= Required work =
In the abstract on speaker pseudonymization, what composite measure of dysphonia is compared between original and pseudonymized recordings?

= Document extract =
InterSpeech 2021

Measuring Voice Quality Parameters after Speaker Pseudonymization
(Oral presentation)

Rob J.J.H. van Son (Netherlands Cancer Institute, The Netherlands)
Collecting and sharing speech resources is important for progress in speech science and technology. Often, speech resources cannot be shared because of concerns over the privacy of the speakers, e.g., minors or people with medical conditions. Current technologies for pseudonymizing speech have only been tested on “standard” speech for which pseudonymization methods are evaluated on speaker identification risk, intelligibility, and naturalness. For many applications, the important characteristics are para-linguistic aspects of the speech, e.g., voice quality, emotion, or disease progression. Little information is available about the extent to which speaker pseudonymization methods preserve such paralinguistic information. The current study investigates how well voice quality parameters are preserved by an example speech pseudonymization application. Correlations prove to be high between original and pseudonymized recordings for seven acoustic parameters and a composite measure of dysphonia, the AVQI. Root mean square errors for these parameters were reasonably small. A linear mixed effect model shows a link between the difference between source and target speaker and the size of the absolute difference in the AVQI. It is argued that new measures of quality are needed for pseudonymized non-standard speech before wide-spread application of pseudonymized speech can be considered in research and clinical practise.

= Data for review =
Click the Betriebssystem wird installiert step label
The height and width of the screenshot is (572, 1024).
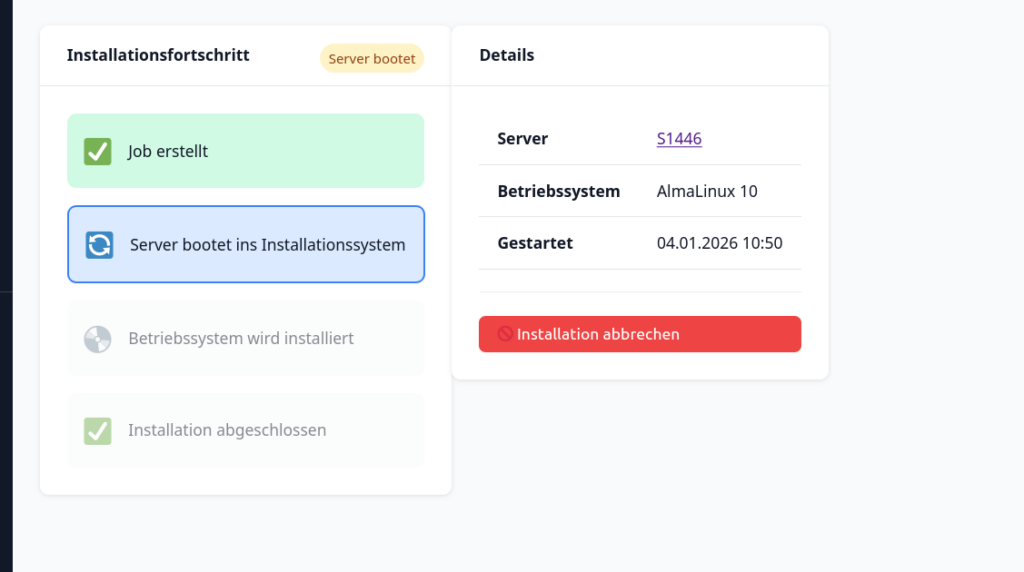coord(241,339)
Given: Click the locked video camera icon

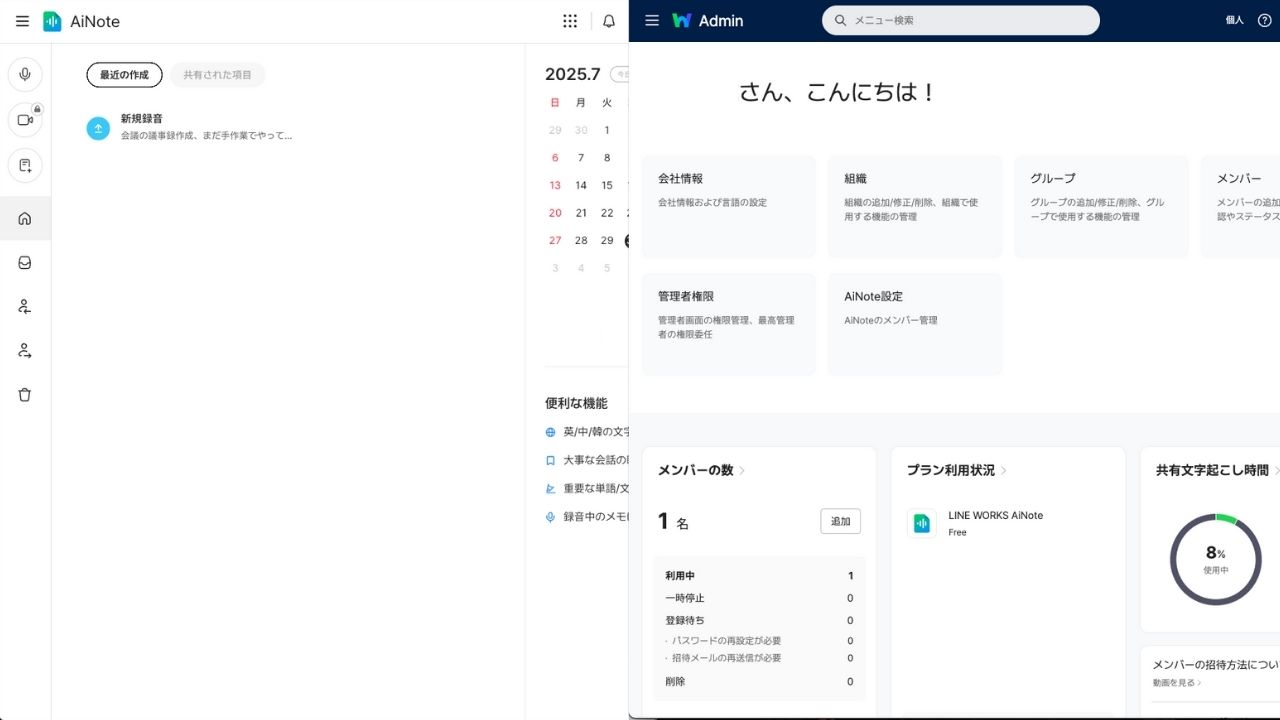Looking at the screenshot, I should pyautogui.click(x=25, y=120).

= Response to this task =
The AVQI.